**Work instructions:** Starting with the first line of the listing, quote each line exactly until and including the one with "Task: Open top-left", leaving pictures out.

**Supplied data:**
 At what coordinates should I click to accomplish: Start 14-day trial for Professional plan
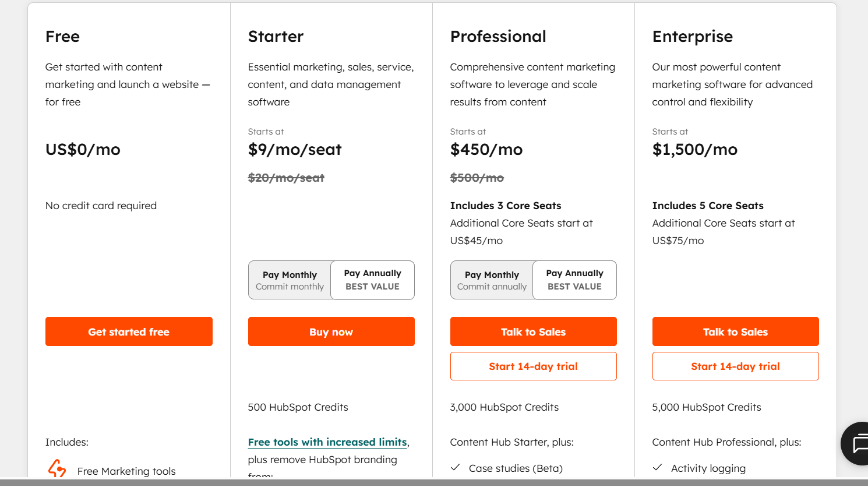[x=533, y=366]
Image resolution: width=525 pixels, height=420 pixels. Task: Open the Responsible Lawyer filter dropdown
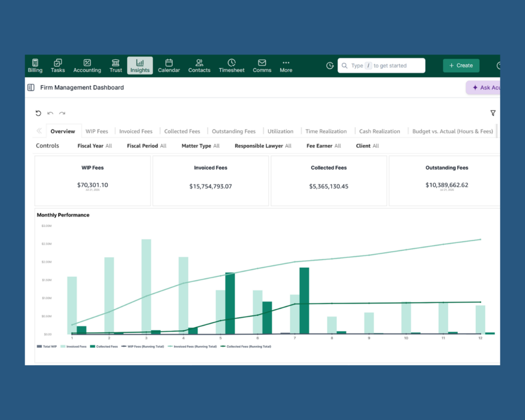[x=263, y=146]
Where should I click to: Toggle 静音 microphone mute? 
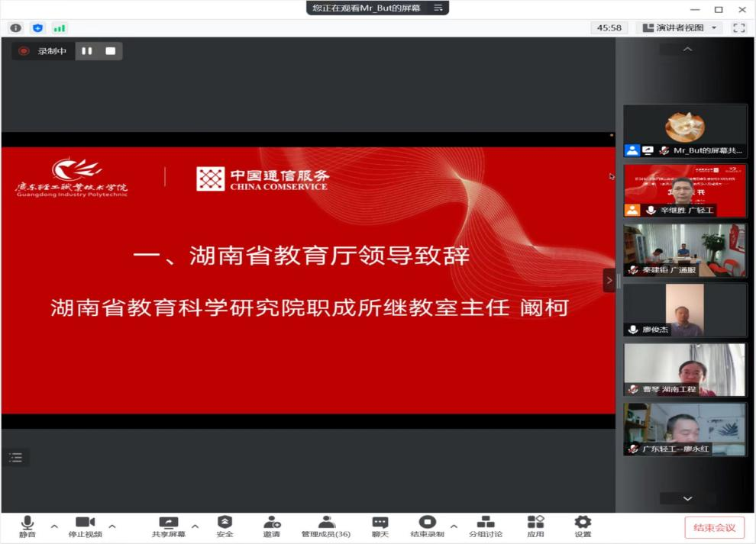click(27, 526)
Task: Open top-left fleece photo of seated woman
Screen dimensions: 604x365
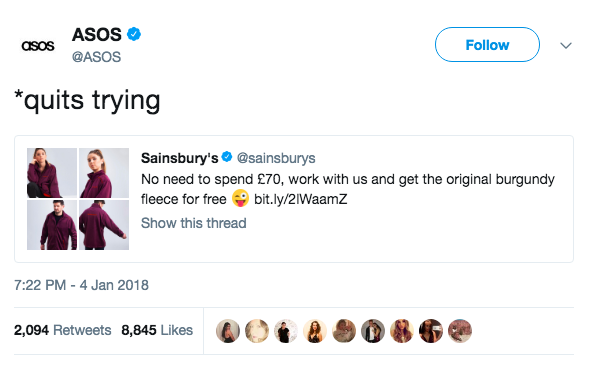Action: [52, 173]
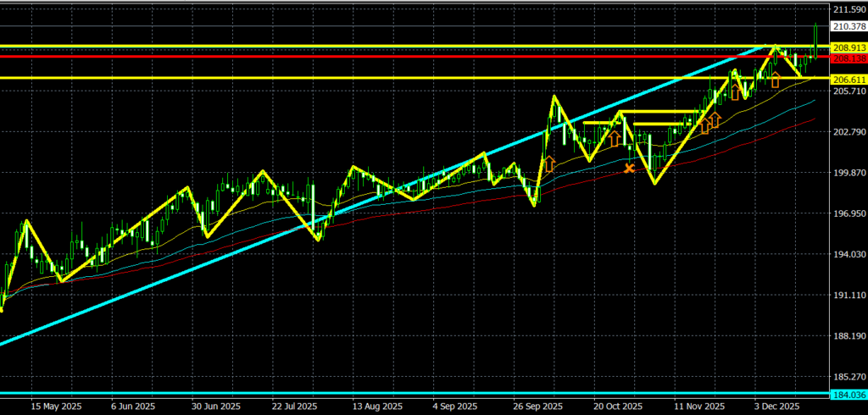This screenshot has width=868, height=415.
Task: Select the second orange up arrow from the right
Action: [x=736, y=91]
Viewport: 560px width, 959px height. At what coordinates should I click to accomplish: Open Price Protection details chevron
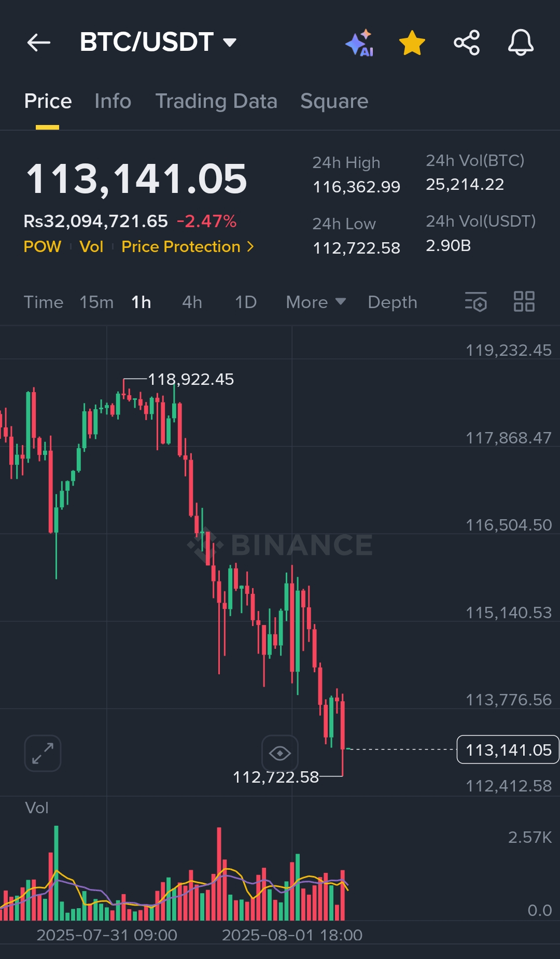pyautogui.click(x=251, y=247)
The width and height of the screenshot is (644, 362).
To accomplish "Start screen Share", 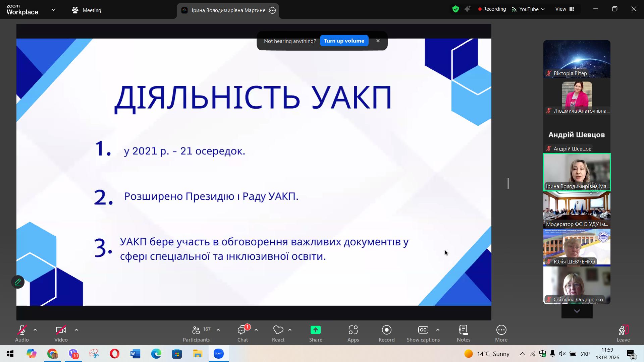I will [316, 334].
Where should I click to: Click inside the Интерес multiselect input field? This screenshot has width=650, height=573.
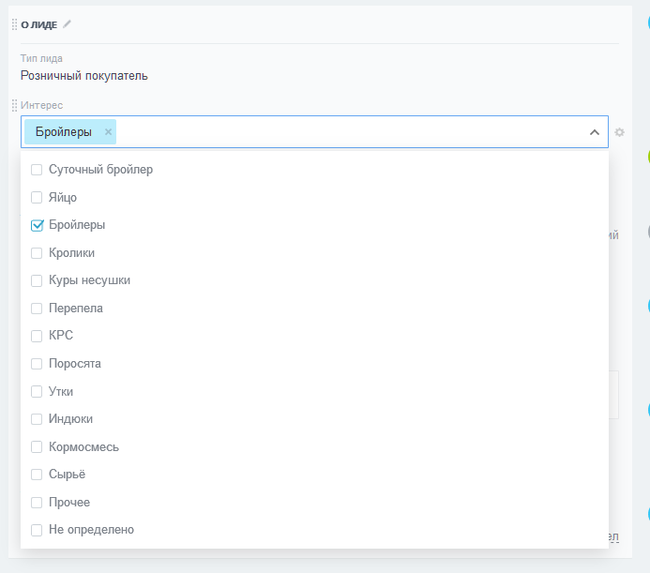pyautogui.click(x=340, y=132)
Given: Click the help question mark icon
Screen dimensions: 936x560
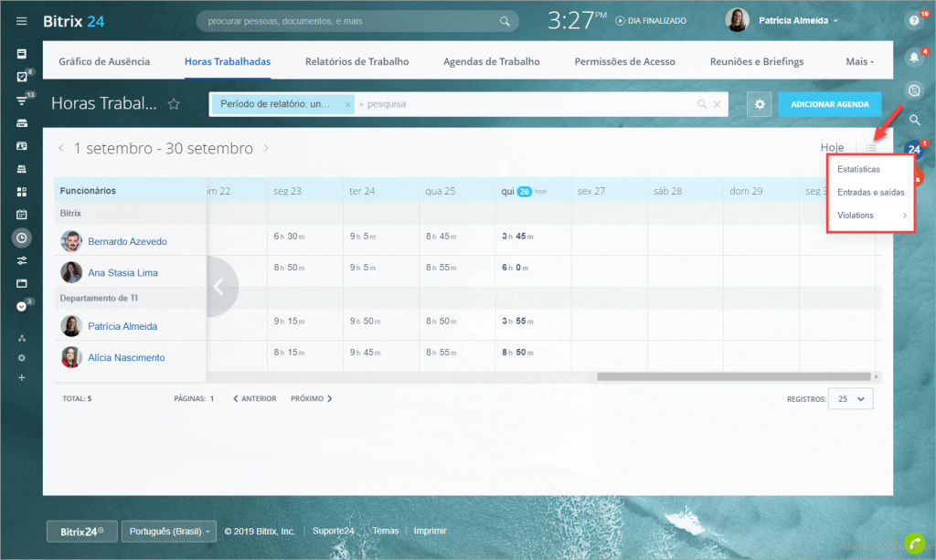Looking at the screenshot, I should click(913, 19).
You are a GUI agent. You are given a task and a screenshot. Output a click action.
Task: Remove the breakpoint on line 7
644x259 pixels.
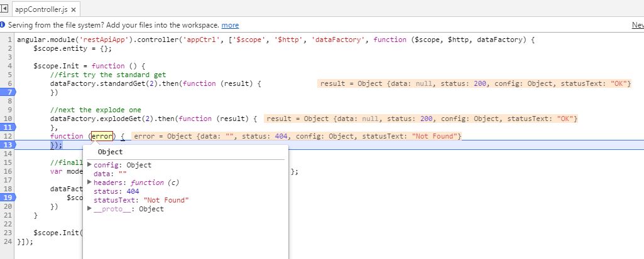coord(8,92)
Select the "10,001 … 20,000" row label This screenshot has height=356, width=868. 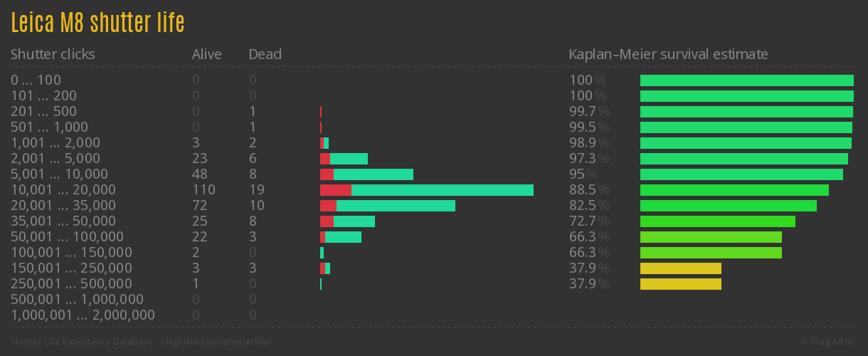click(63, 190)
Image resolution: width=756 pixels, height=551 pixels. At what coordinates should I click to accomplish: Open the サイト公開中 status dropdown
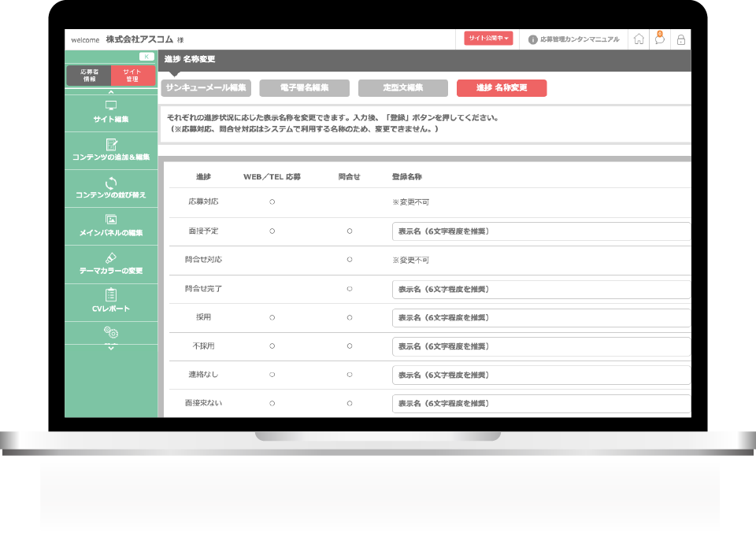[488, 39]
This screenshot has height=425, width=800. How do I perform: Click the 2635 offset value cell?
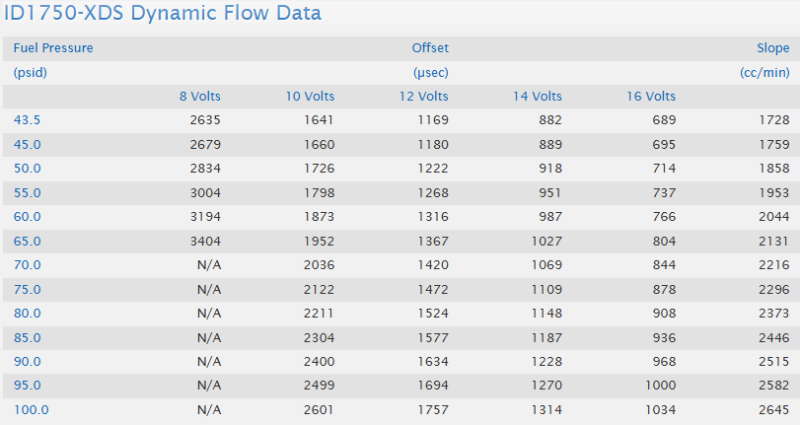[205, 120]
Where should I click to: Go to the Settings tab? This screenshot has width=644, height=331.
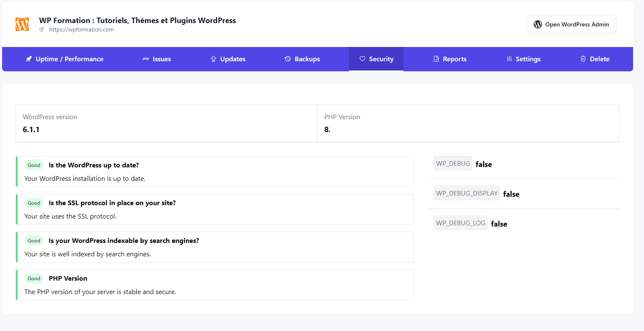(528, 59)
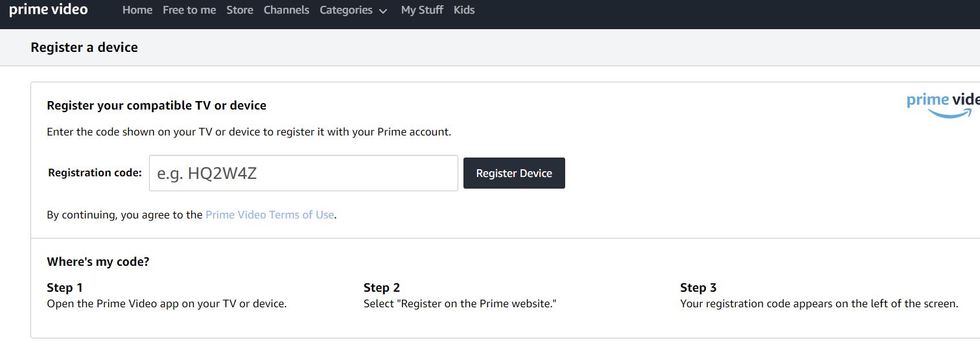Click the Step 3 heading
The image size is (980, 341).
[x=698, y=288]
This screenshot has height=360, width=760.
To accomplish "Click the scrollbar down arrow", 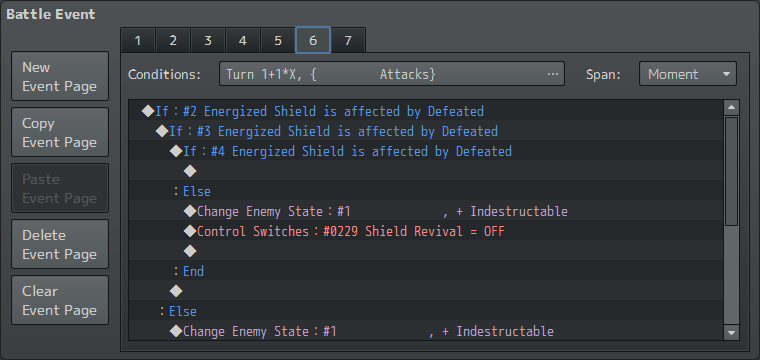I will coord(731,333).
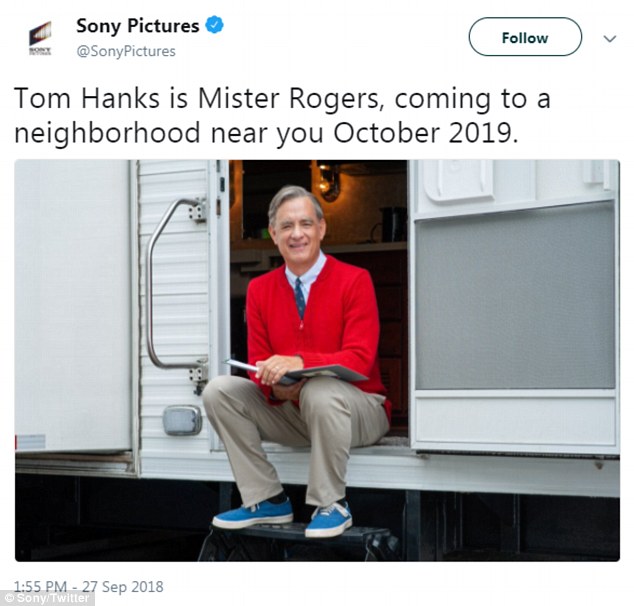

**Solution for this task:**
 At what coordinates should I click to accomplish: Start 14-day trial for Professional plan
[x=533, y=366]
Image resolution: width=525 pixels, height=420 pixels. Task: Open the Responsible Lawyer filter dropdown
[x=263, y=146]
Where should I click to: Toggle 静音 microphone mute? 
click(27, 526)
Task: Open top-left fleece photo of seated woman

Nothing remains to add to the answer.